Goal of the exercise → Please extract each of the lines below and reproduce every one of them verbatim.

(Recorded data)
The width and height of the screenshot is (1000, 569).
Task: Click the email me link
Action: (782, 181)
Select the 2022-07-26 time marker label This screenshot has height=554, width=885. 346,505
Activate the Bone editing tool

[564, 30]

Exercise answer →
The width and height of the screenshot is (1000, 569).
Task: Click the email me link
Action: (782, 181)
Select the 2022-07-26 time marker label This screenshot has height=554, width=885. 346,505
Activate the Bone editing tool

[564, 30]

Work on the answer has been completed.